*** Document text ***

Kathleen R. McKeown is the inaugural director of Columbia’s Institute for Data Sciences and Engineering and also is the Henry and Ger-trude Rothschild Professor of Computer Science at the Engineering School. A leading scholar and researcher in the field of natual language processing, McKeown focuses her research on big data; her interests include text summarization, question answering, natural language genera-tion, multimedia explanation, digital libraries, and multilingual applications.To support and amplify the work of five Institute centers, which all lie at the heart of New York City’s innovation economy, the Institute also will conduct core research on problems that cut across the data sciences and engineering. The research will focus on formal and mathematical models for data processing, as well as on issues concerning the engineering of large-scale data collection, aggregation, transmission, and processing systems. In the section on core research, Professors Keren Bergman and Gil Zussman of the Department of Electrical Engineering discuss Columbia University’s historic and ongoing contributions to the development of the Internet, highlighting new interdisciplinary research in the field of intelligent optical devices that has potential to completely transform network services of the future. Core research within the Institute will also focus on problems in machine learning and data analytics, collaborating with faculty across all centers to apply new techniques to problems they are addressing.

*** End of Document text ***
*** Stored data ***

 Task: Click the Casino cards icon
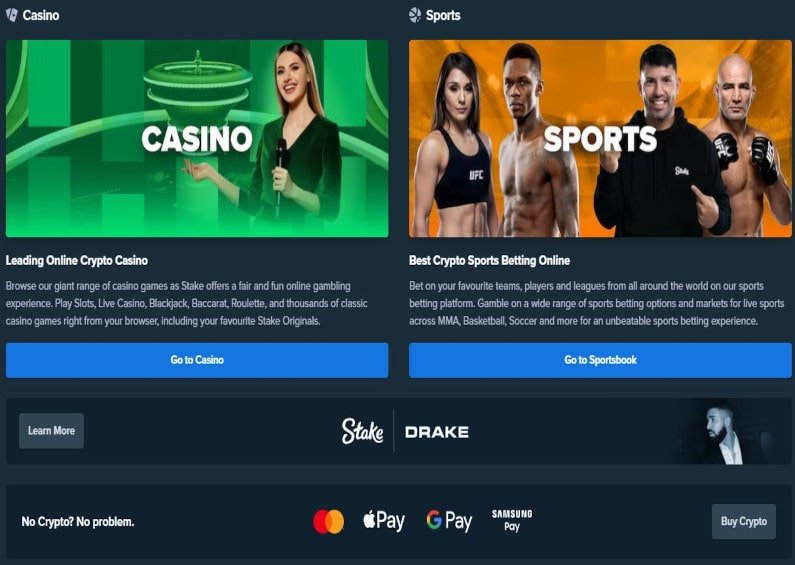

*** End of Stored data ***

— Parts of the exercise —
A) In the text on Columbia's Institute for Data Sciences and Engineering, which department are Professors Keren Bergman and Gil Zussman in?
B) Write a continuation of the text on Columbia's Institute for Data Sciences and Engineering, starting after its final sentence.

— Expected results —
A) The Department of Electrical Engineering.

B)
A key focus of the Data Sciences Institute will be on translational research and interaction with industry. As Brynjolfsson, Hitt, and Kim (2011) discovered in their survey of 179 large corporations, those companies that have adopted a “data-driven” decision-making process had 5 to 6 percent greater productivity than companies that followed a more traditional “intuition and experience” approach. Borrowing from the medical field’s translational paradigm “from bench to bedside,” the new Institute will address the continuum from “data to innovation” through a program that spans from basic scientific research through to solutions and technology transfer. New educational models and products will be built to attract and train a diverse cadre of students with the talents to exploit the value of a data-rich society.
The Institute for Data Sciences and Engineering will be led by The Fu Foundation School of Engineering and Applied Science in close collaboration with seven other schools within the University: Columbia Business School, the Graduate School of Arts and Sciences, the Mailman School of Public Health, the College of Physicians and Surgeons, Columbia Journalism School, the School of International and Public Affairs, and the Graduate School of Architecture, Planning and Preservation. Through interaction with a coalition of industry and community partners and startups and the NYCEDC, the Institute for Data Sciences and Engineering will form an innovation hub that can help harness the power of our data-rich society through novel research and enterprises that have local, national, and global impact.